TASK BRIEF:
List every line of the records that contains the string "perform", reproducing each such line in full.

"""

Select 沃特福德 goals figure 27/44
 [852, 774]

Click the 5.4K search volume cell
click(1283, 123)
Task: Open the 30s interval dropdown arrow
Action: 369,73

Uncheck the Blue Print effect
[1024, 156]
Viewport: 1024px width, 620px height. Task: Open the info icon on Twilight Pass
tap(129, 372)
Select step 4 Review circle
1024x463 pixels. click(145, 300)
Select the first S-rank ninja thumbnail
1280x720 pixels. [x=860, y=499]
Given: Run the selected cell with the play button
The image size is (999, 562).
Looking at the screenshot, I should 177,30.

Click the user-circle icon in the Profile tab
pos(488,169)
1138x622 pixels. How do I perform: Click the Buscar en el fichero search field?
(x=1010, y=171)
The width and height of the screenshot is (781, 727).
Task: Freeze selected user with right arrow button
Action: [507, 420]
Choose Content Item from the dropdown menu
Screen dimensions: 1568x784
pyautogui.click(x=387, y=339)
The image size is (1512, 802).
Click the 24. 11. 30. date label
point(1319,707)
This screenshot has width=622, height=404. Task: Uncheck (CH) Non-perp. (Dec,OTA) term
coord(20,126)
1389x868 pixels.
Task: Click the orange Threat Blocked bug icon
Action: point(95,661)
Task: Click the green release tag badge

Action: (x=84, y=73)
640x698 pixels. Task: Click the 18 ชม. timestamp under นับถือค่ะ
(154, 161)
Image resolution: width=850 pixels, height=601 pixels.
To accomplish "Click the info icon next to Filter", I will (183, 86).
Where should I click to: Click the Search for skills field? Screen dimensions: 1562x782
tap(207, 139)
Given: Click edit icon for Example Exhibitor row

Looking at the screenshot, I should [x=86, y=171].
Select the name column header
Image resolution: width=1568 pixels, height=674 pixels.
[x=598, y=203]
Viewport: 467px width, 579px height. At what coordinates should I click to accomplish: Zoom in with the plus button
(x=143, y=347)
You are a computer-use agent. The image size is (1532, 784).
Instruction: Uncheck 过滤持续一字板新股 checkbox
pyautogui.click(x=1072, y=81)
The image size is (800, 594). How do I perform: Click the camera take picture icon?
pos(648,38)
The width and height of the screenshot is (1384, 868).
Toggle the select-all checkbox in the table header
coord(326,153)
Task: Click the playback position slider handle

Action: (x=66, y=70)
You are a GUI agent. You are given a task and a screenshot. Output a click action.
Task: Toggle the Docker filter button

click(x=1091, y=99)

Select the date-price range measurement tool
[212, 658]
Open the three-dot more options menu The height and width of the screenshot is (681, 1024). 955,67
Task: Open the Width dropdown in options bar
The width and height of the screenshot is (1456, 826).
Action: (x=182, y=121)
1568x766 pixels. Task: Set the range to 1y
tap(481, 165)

"""

ANSWER TO THIS PROBLEM:
1138x622 pixels. How do I perform: Click the Buscar en el fichero search field?
The image size is (800, 594). How do I perform: Click the camera take picture icon?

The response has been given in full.